Mesoscopic Modeling of High-Density Carbon Nanotube Films for Memristive Device Applications
Yvelin Giret, Filippo Federici Canova, Al-Moatasem El-Sayed, Thomas R. Durrant, Rahul Sen, Harry Luan, Gennadi Bersuker, Alexander L. Shluger, David Z. Gao
TL;DR
The paper develops a mesoscale, coarse-grained framework to model high-density CNT films with tunable chirality, length, density, and amorphous carbon content for memristive devices. It constructs bead-based CNT networks, compresses them to target densities, and analyzes conduction via a nodal resistor network, linking transport to a small set of structural descriptors. Key findings show that local curvature and buckling promote conduction, while bundling hinders it, with amorphous carbon modulating morphology and transport in a configuration-dependent manner; PCA reveals a dominant structural axis that drives current. The work demonstrates how mesoscale modeling can guide the design of CNT-based memristors and provides a quantitative framework to map structure to electrical performance in complex CNT networks.
Abstract
Carbon nanotube (CNTs) materials, which exhibit intrinsically high electrical conductivity, are promising candidates for energy-efficient electronic devices. Recently, high-density CNT films have also been successfully employed as switching elements in non-volatile memory cells. However, the mechanism of electrical conduction through such complex systems is still poorly understood. To identify structural parameters that govern the electrical current in CNT films, we employed coarse-grained molecular dynamics to construct dense mesoscale CNT film models, where we considered CNTs with different chiralities and lengths. The effects of CNT geometrical features on the film morphologies were quantified by devising a set of structural descriptors and analyzing their mutual correlations. The impact of varying the concentration of amorphous carbon (aC) inclusions on the film structure was assessed.

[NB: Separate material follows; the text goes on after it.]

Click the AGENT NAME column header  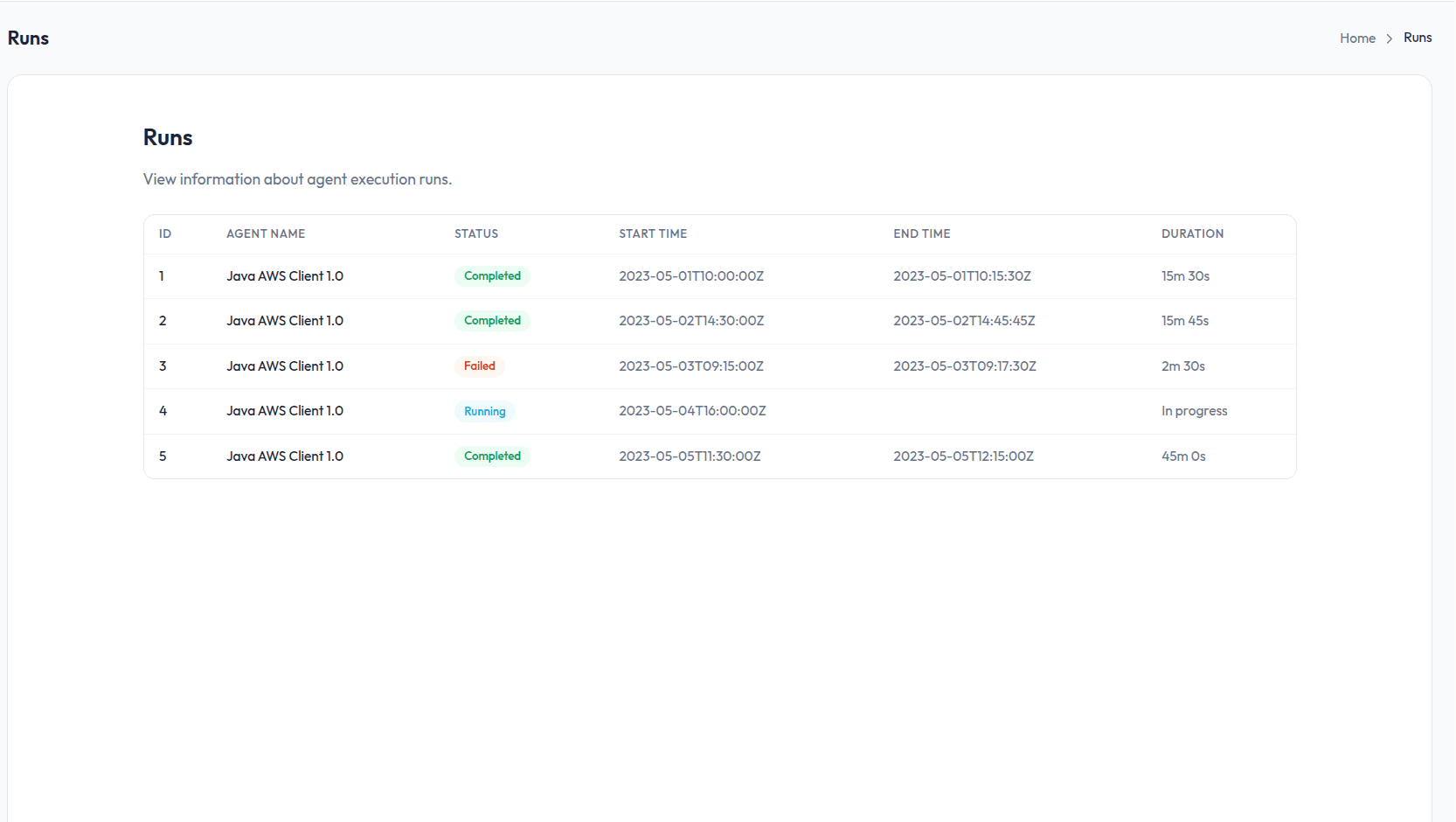coord(265,233)
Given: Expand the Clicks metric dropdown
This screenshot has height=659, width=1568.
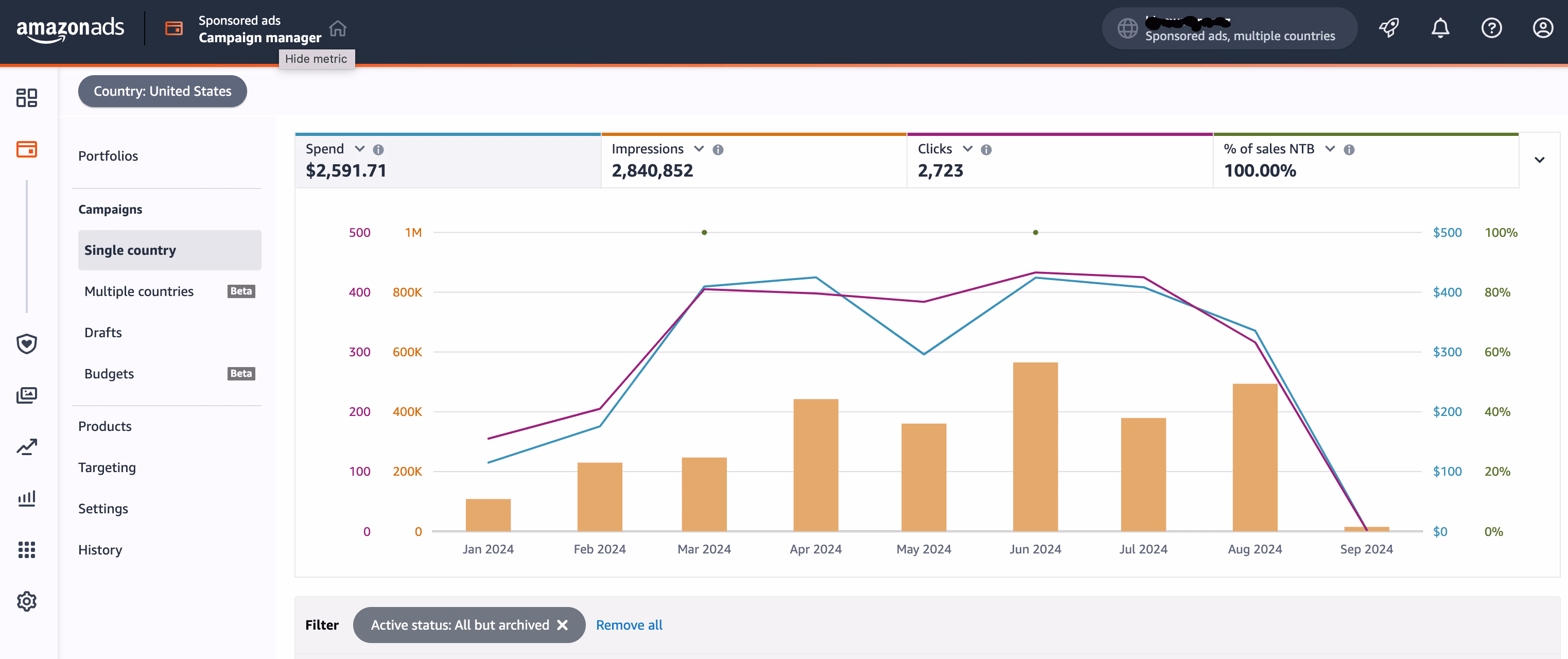Looking at the screenshot, I should 967,149.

Finally, we employed a nodal analysis framework to compute the electrical current across the networks and correlate the charge transport characteristics to the underlying structural descriptors. Transport is found to be enhanced in films that exhibit high curvature and buckling, low bundling, and strong connectivity, with amorphous carbon components playing a nontrivial configuration-dependent role. These findings provide a framework for the rational design of CNT-based memristor architectures and highlight the potential of mesoscale modeling to guide the engineering of advanced nanostructured materials.